Transfer the lines from the one containing "Toggle the C1 subtitle track eye visibility" through the last line, inclusive, with their requests, and add -113 to every coordinate in the answers.

***** Dataset content *****

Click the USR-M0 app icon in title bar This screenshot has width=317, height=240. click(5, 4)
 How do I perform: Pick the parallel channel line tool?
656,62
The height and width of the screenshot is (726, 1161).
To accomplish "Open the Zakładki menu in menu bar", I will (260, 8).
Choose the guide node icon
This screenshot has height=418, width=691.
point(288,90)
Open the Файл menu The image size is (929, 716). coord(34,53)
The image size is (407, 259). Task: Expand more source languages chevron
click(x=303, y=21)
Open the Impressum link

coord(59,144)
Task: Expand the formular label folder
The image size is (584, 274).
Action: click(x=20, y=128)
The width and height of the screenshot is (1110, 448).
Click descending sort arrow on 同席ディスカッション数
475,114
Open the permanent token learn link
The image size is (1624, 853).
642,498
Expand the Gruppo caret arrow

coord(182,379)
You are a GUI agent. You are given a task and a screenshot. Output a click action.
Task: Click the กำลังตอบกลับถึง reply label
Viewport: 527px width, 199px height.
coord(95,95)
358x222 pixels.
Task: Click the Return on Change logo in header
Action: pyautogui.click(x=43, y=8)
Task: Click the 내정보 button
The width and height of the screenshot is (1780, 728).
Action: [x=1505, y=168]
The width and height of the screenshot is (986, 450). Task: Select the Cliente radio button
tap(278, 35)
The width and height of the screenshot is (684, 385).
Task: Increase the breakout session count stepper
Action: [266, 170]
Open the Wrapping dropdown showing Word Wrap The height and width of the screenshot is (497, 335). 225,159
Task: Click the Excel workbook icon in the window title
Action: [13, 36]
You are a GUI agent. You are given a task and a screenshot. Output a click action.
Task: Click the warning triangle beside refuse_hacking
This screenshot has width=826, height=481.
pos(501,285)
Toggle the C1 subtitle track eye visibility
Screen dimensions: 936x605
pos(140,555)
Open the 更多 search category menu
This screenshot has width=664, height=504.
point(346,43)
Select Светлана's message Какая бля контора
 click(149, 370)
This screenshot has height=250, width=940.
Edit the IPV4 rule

*****

• Final answer
Toggle the C1 subtitle track eye visibility
Screen dimensions: 936x605
pos(27,442)
Open the 更多 search category menu
This screenshot has width=664, height=504.
point(233,-70)
Select Светлана's message Какая бля контора
 click(36, 257)
This screenshot has height=250, width=940.
Edit the IPV4 rule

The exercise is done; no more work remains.